**Your instructions**
The entries are to be reproduced verbatim, and their pictures left out.

**Information provided**
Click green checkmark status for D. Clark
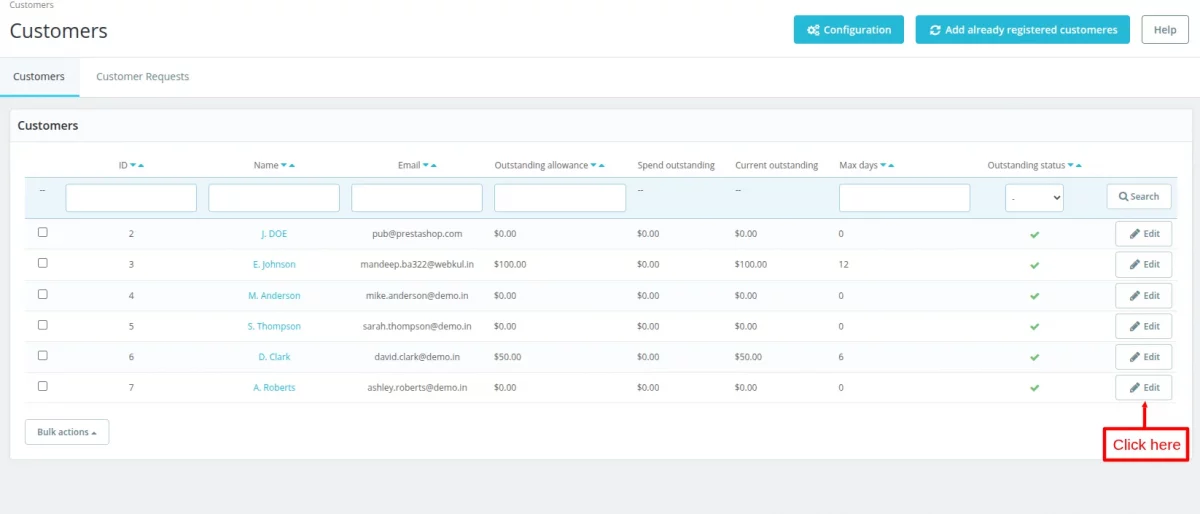The width and height of the screenshot is (1200, 514). (x=1035, y=357)
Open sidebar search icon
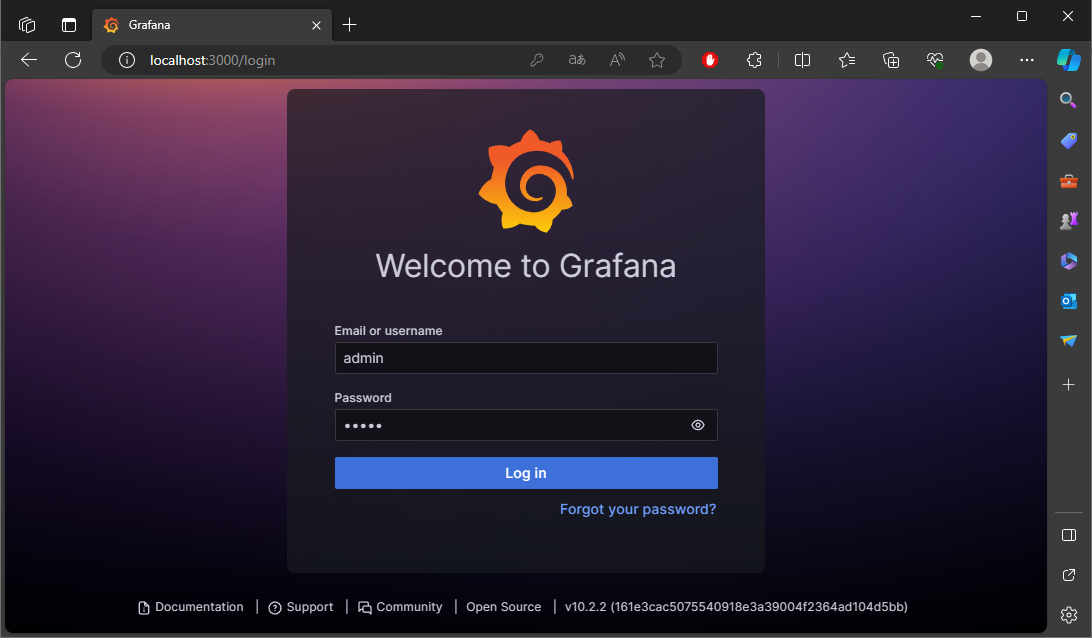Screen dimensions: 1092x638 (1068, 100)
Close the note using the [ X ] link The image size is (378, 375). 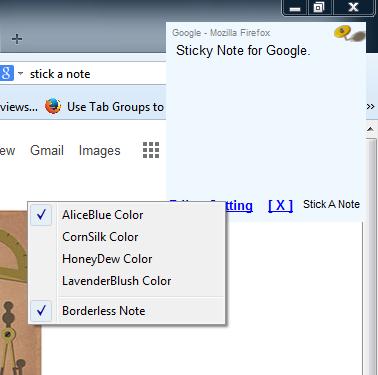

**Answer section**
Click green checkmark status for D. Clark
The width and height of the screenshot is (1200, 514). (x=1035, y=357)
Open sidebar search icon
Screen dimensions: 1092x638 (1068, 100)
Close the note using the [ X ] link The image size is (378, 375). 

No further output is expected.